EDITORIAL: In a rising interest rate environment, some commercial banks have been trying to forcefully convert the deposits of customers from ‘savings’ to ‘current’ to protect their own profits.
There is a huge difference in costs between the two types. There is zero return on the current deposits while on non-Islamic saving accounts, banks are regulated to pay 1.5 percent lower than the floor of the interest rate corridor which is 18.5 percent at the prevailing policy rate of 21 percent.
In the last few quarters, there has been a sharp increase in the policy rate and the incentives for banks to have higher proportion of current deposits have enhanced substantially.
Some banks are misusing it through mis-selling. This is similar to some banks abusing bancassurance with poorly designed products sold to consumers in the last few years either misinforming or without informing altogether. The issue has been well covered in the mainstream and social media and the regulator is noticing such mis-selling.

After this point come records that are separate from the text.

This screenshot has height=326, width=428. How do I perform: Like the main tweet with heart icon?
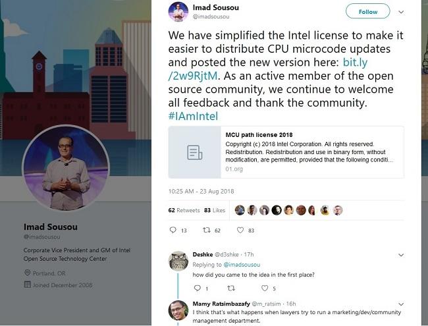240,230

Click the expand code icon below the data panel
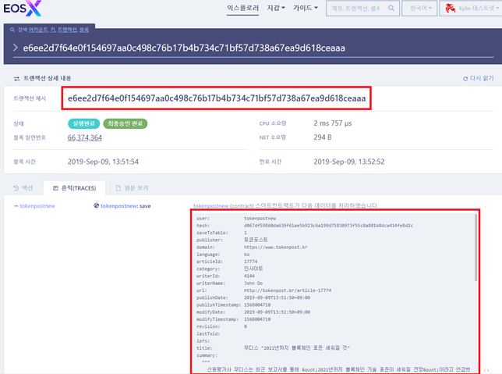click(x=486, y=370)
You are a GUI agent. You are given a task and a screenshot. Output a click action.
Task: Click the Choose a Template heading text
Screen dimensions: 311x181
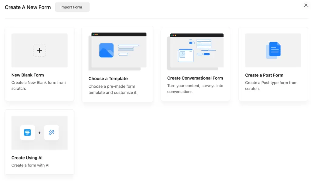pos(108,78)
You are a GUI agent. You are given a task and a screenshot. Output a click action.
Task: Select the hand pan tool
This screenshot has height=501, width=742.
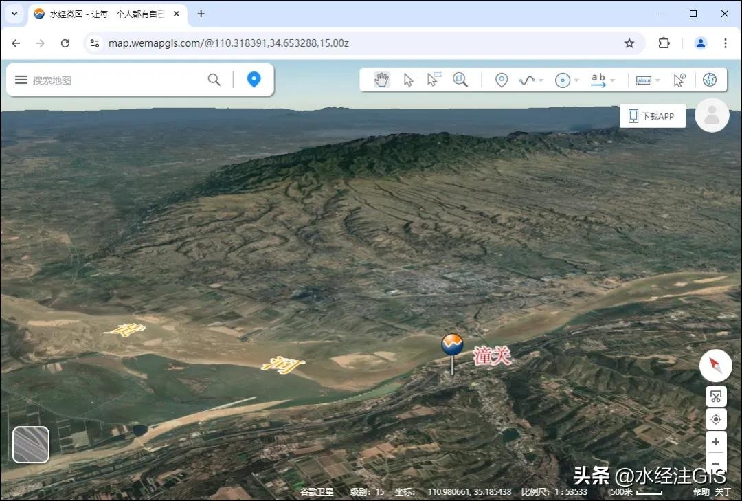381,80
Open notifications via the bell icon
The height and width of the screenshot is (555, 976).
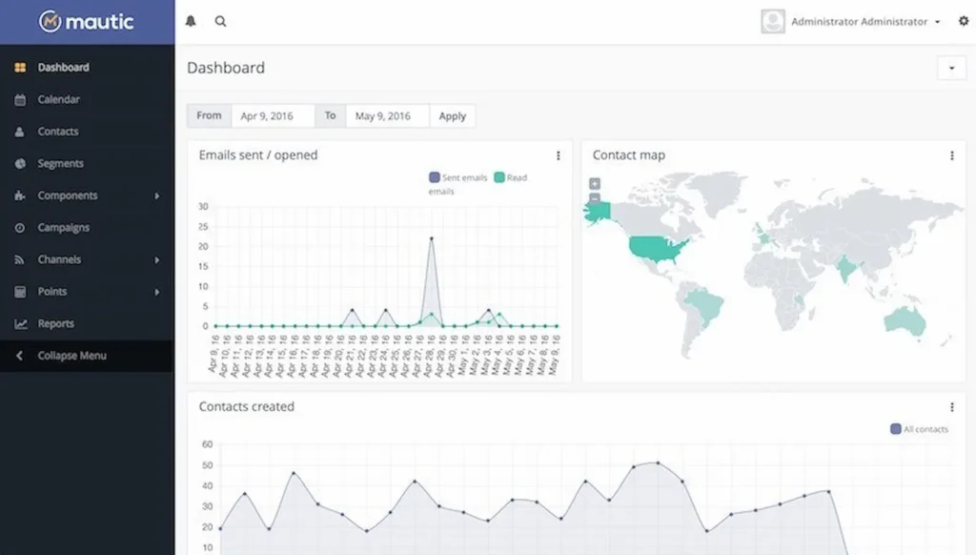(191, 20)
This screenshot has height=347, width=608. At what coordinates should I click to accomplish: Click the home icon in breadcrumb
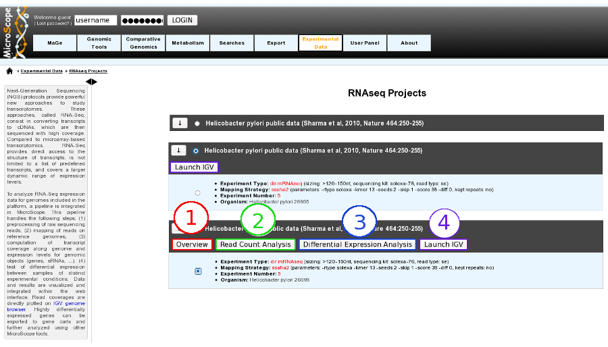click(x=9, y=71)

Now a new kind of abuse is taking place through this misinformed or forced conversion of saving accounts to current ones. There is growing anecdotal evidence.
One loyal customer who has had a saving account in a branch of a big bank for the last twenty years was enjoying regular profits on his balance. One fine day, his branch manager asked him to sign a form without any information. The poor chap signed it and stopped getting regular profits. Upon inquiring, he got to know that his account is being converted to current from saving and there is no way this can be changed within the same branch. He was tricked.

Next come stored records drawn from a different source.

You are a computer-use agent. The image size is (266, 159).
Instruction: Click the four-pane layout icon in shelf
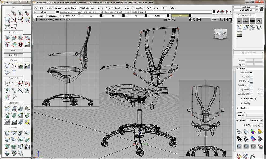pyautogui.click(x=239, y=34)
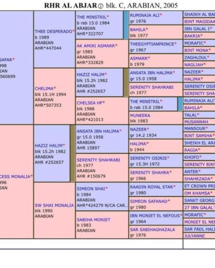
Task: Open SIMEON SHAI horse page
Action: [x=91, y=189]
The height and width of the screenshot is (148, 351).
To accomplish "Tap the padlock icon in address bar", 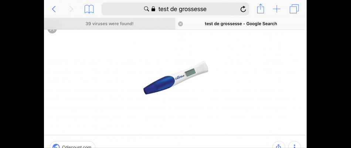I will 153,9.
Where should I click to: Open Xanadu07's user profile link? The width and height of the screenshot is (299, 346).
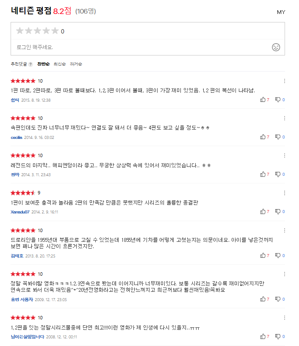[x=20, y=212]
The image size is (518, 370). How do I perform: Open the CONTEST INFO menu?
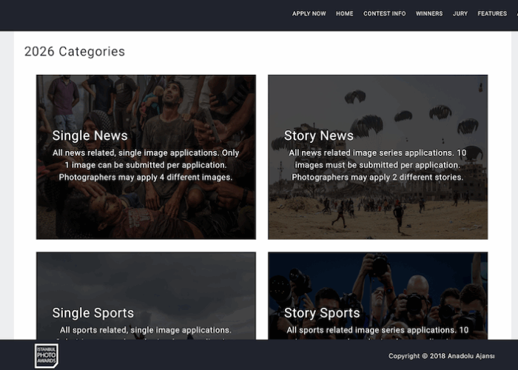pyautogui.click(x=385, y=13)
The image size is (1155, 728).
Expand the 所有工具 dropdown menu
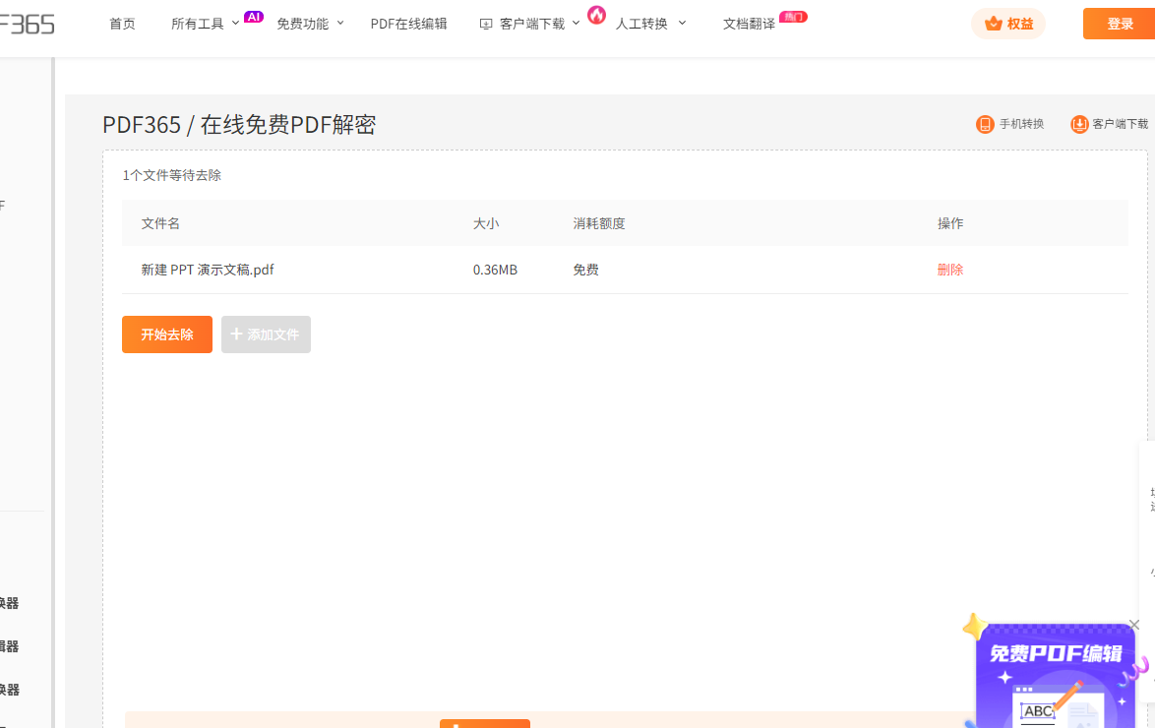pos(205,24)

Then there are a number of examples where relationship managers are calling customers to convert the saving to current accounts, and the usual rationale they provide is that saving account is un-Islamic while current is.

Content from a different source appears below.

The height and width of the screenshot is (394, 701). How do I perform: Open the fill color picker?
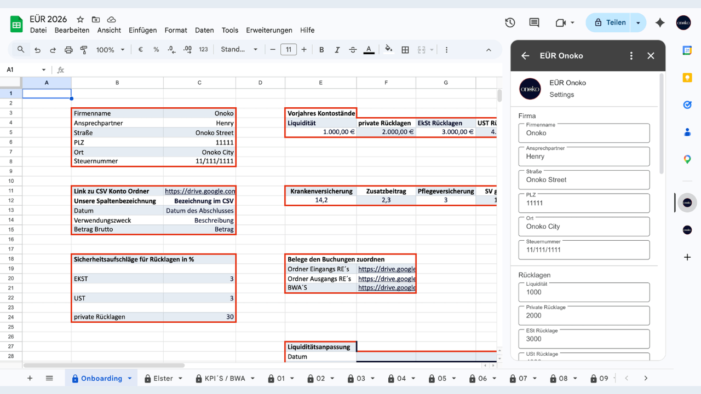[389, 50]

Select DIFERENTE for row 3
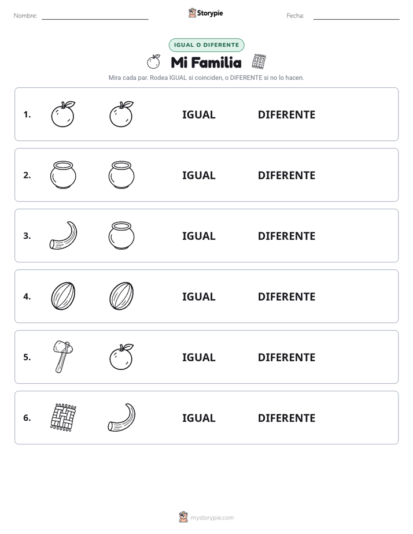pyautogui.click(x=286, y=236)
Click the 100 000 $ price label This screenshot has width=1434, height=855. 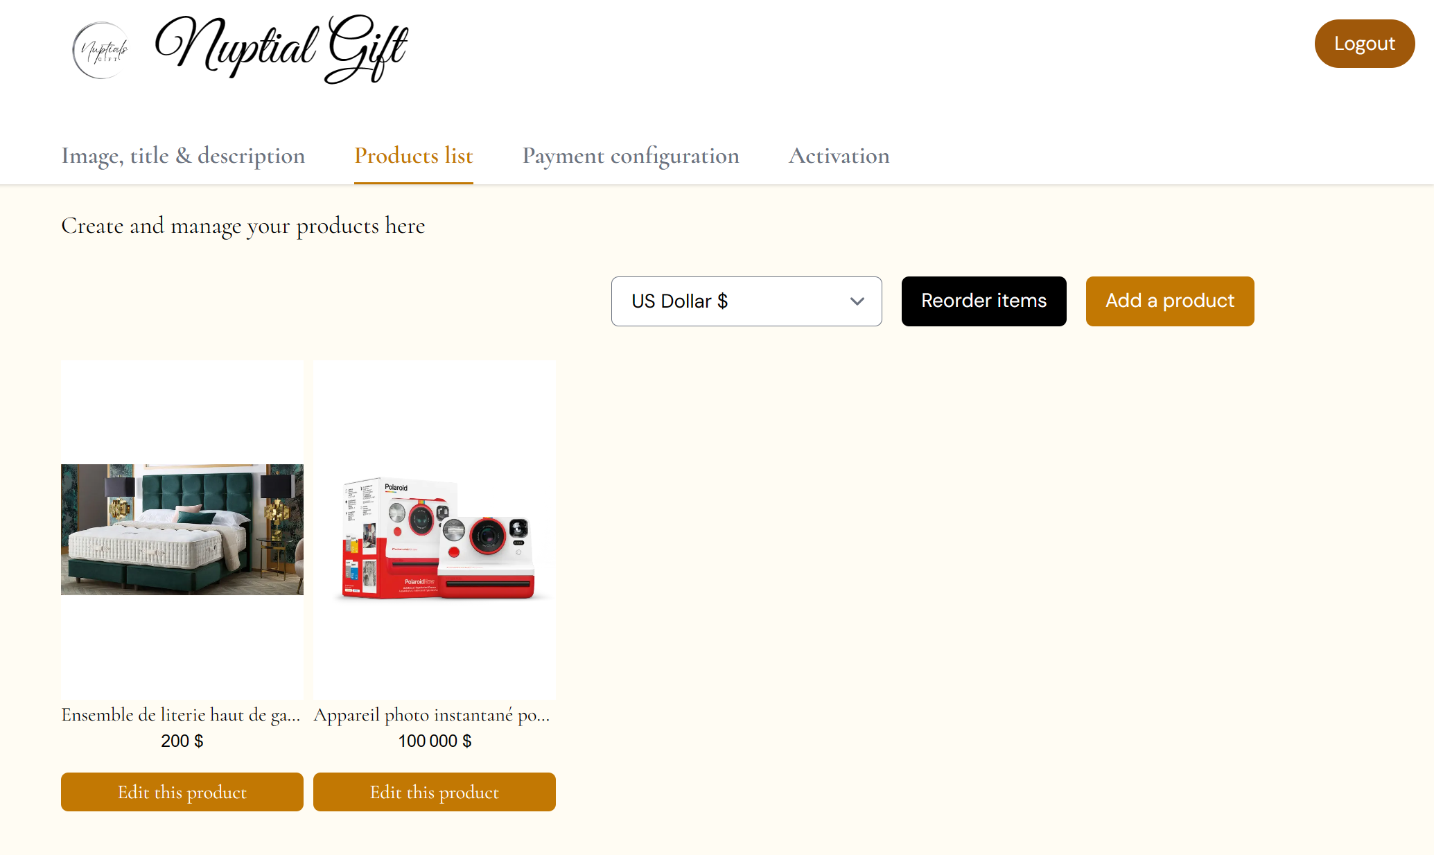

The problem starts with banks’ senior management as incentives of RMs are aligned for such conversion as they get cash bonus on each case of conversion. That is just like bancassurance where the agent gets the lion’s share of first premium.
In another example, one customer tried to open a savings account in a foreign bank and the bank simply refused to do so, allowing him to only open a current account or an Islamic saving account. In case of Islamic saving accounts, the profits depositors that they get are around a one-third of what they should be getting in conventional saving accounts. One bank has lately taken 180 degrees shift to completely convert its operations to Islamic.
State Bank of Pakistan should take notice of such incidents where bank accounts are being converted to current accounts without proper disclosures and where banks are not allowing people to open new saving accounts. Numbers are demonstrating such practices — especially in the Seth-owned banks.
For example, in MCB, the share of current accounts in total deposits has increased from 39 percent in September 2022 to 47 percent in March 2023. Interestingly, overall deposits of MCB shrank by 3 percent in the last six months. This means that saving and fixed deposits accounts are being reduced while current accounts have increased.
Then the ratio of current account to total deposits for HBL increased from 35 percent in June 2022 to 40 percent in March 2023. And in the cases of UBL, ABL, Bank Alfalah and Meezan, each one has a share of current account in excess of 40 percent. In a nutshell, overall industry mix is now tilted more towards the current account. That is not good, as the poor saver, even in saving and fixed deposits is getting a return of 18-20 percent whereas inflation had soared to 36 percent last month.
SBP is running negative real rates and the incentive to saving is diminishing. On top of that, banks are extracting whatever the system is allowing depositors to get. Savings are already very low in Pakistan as compared to other countries and such practices further disincentivize formal savings. SBP should take notice of such practices and be vigilant in safeguarding depositors’ interest.